Toward in-band self-organization in energy-efficient MAC Protocols for sensor networks

This paper presents a self-organizing Medium Access Control (MAC) protocol framework for distributed sensor networks with arbitrary mesh topologies. The novelty of the proposed In-band Self-Organized MAC (ISOMAC) protocol lies in its in-band control mechanism for exchanging Time-Division Multiple Access (TDMA) slot information with distributed MAC scheduling. A fixed-length bitmap vector is used in each packet header for exchanging relative slot timing information across immediate and up to two- hop neighbors.

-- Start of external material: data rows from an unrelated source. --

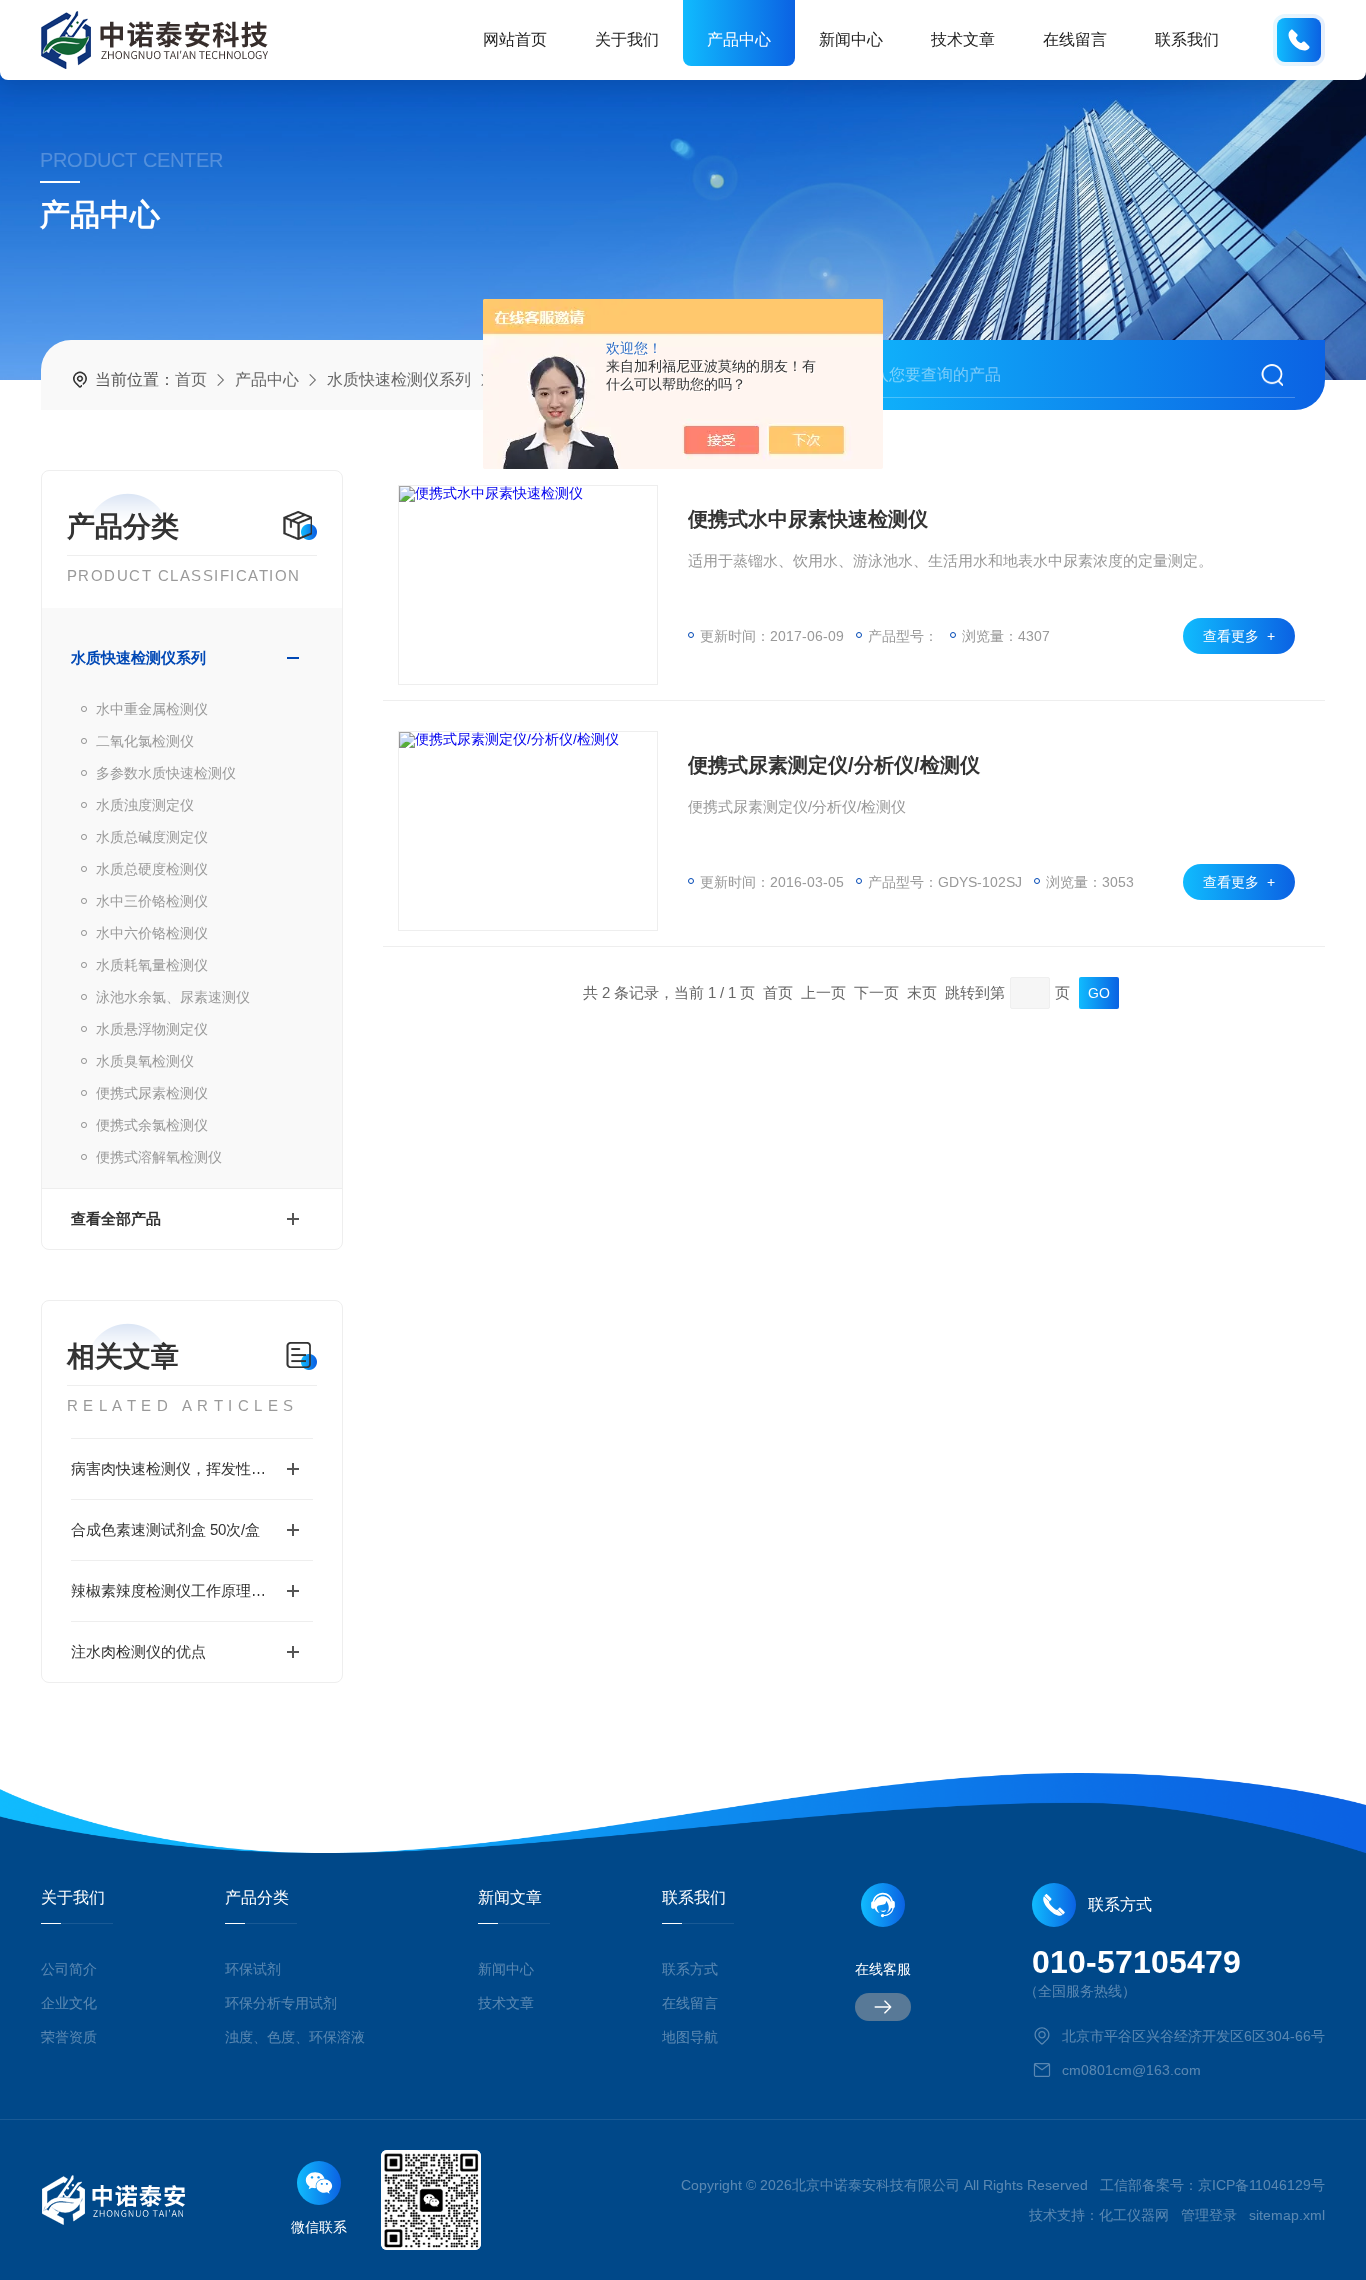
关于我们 (627, 39)
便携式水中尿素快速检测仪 (808, 519)
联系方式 (690, 1969)
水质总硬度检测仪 (152, 869)
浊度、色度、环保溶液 (295, 2037)
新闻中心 (851, 39)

It is shown that, by avoiding explicit timing information exchange, ISOMAC can work without networkwide time synchronization, which can be prohibitive for severely cost-constrained sensor nodes in very large networks. A slot-clustering effect, caused by in-band bitmap constraints, enables ISOMAC to offer better spatial channel reuse compared to traditional distributed TDMA protocols. ISOMAC employs a partial node wake-up and header-only transmission strategy to adjust energy expenditure based on the instantaneous nodal data rate. Both analytical and simulation models have been developed for characterizing the proposed protocol. Results demonstrate that, with in-band bitmap vectors of moderate length, ISOMAC converges reasonably quickly, that is, approximately within a four to eight TDMA frame duration. Also, if the bitmap header duration is restricted within 10 percent of packet duration, then the energy penalty of the in-band information is quite negligible. It is also shown that ISOMAC can be implemented in the presence of network time synchronization, although its performance without synchronization is just marginally worse than that with synchronization.